◆ What the exercise asks ◆
Please restate the entries below word for word, leaving out any pictures.

Stored data
───
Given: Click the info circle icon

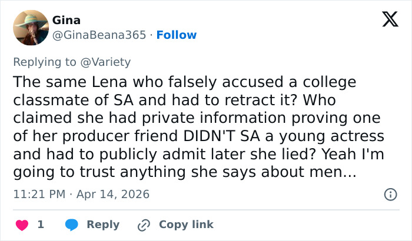Looking at the screenshot, I should point(390,194).
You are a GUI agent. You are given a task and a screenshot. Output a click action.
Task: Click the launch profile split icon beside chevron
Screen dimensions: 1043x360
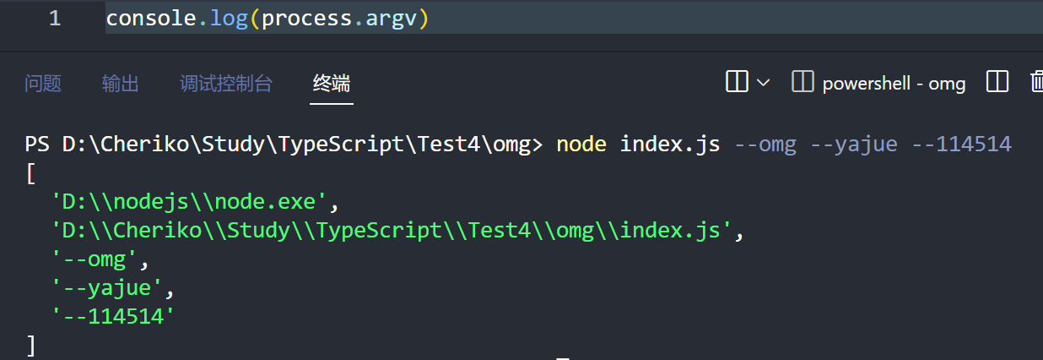coord(737,82)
───
◆ Solution to the problem ◆
Given: Click the info circle icon

Looking at the screenshot, I should point(390,194).
You are a GUI agent. You are given a task and a screenshot. Output a click action.
Task: Click the launch profile split icon beside chevron
Screen dimensions: 1043x360
coord(737,82)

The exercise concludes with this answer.